Hristiyanlar, daha işin başında peygamberleri Hz. İsa’yı “Yahudilerin çarmıha gerip öldürdükleri” gerekçesiyle onlara “ebedi düşman” olmuşlardı. Bu sebepten onlardan “intikamları” nı almak için ya Hristiyan olmalarını istemişler ya da “topyekun katliam” la tehdit etmelerinin yanında Hristiyan ülkelerden “göçe zorlanmak” a mecbur bırakılmışlardı.

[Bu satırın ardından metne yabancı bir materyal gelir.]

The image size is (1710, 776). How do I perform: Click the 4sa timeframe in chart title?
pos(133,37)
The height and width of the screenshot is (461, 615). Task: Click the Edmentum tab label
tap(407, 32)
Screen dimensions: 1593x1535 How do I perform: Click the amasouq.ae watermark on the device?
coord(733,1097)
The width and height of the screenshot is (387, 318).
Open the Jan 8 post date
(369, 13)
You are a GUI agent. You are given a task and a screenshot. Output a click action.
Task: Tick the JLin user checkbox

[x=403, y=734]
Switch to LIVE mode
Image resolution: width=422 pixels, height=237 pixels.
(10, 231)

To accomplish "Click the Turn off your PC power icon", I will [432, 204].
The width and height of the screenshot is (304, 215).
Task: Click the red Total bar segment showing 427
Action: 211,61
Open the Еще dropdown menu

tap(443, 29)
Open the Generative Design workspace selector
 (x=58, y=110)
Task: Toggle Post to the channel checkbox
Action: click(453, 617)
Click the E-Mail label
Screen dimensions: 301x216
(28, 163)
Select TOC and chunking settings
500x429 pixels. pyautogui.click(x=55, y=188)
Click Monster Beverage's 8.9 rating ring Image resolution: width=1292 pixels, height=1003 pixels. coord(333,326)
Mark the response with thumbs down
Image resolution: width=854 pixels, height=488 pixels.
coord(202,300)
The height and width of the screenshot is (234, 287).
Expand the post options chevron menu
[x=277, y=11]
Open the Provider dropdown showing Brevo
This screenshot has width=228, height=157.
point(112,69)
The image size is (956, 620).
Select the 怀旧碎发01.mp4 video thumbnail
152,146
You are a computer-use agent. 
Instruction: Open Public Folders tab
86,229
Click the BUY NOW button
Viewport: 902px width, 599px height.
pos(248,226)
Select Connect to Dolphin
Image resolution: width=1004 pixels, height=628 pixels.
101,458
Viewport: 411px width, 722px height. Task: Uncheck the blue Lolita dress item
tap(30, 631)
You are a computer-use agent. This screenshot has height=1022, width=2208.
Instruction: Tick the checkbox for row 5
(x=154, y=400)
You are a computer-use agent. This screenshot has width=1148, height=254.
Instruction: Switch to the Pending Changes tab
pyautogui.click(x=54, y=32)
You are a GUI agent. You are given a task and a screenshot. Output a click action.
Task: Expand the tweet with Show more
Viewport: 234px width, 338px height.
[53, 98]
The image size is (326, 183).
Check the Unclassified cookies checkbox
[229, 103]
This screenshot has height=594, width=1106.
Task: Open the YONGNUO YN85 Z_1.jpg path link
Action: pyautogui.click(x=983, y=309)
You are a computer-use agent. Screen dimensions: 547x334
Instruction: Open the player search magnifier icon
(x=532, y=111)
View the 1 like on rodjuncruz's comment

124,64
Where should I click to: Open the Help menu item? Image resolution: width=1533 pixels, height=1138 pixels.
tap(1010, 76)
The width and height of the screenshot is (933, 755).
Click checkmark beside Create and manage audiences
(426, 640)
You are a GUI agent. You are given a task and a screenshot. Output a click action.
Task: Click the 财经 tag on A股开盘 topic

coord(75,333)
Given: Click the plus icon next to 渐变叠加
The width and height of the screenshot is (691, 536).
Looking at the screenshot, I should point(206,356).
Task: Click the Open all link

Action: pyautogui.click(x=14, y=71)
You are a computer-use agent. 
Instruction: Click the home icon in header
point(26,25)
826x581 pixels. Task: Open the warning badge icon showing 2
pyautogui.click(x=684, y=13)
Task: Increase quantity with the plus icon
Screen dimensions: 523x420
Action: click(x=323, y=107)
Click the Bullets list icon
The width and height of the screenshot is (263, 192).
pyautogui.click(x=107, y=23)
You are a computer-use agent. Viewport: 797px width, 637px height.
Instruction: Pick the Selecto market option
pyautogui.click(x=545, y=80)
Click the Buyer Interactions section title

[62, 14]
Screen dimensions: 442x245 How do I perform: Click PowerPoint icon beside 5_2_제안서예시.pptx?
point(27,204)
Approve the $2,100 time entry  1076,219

Tarihte, Yahudiler yanında Hristiyanların da “barış ve huzur” içinde bir arada yaşayabileceklerinin dünya tarihindeki ilk güzel örneklerini Peygamberiniz Hz. Muhammet vermişti. Kur’an’ı Kerim de, “Seni alemlere rahmet olarak gönderdik” denilen Peygamberimiz, Müşrik Araplar yanında, en yakınında yaşayan Yahudiler ve Hristiyanları da Müslüman olmaya davet etmişti. Yahudilerden ancak 10 kişi cıvarında kimse Müslüman olabilmiş, bunların en ünlüsü, Peygamberimizin ashap kadrosu içinde yer alan Abdullah İbni Selam olmuştu. Onun Müslüman olma gerekçesini, kendisi bir Tevrat kitabı alimi olduğu halde “Tevrat’ta bahsedilen son peygamber budur” olarak açıklayarak Peygamberimize biat etmesi olmuştu. (Zekai Konrapa, Peygamberimiz ve İslam Dini, Fatih Yayınevi, İstanbul, 1968, s. 1968, s, 320).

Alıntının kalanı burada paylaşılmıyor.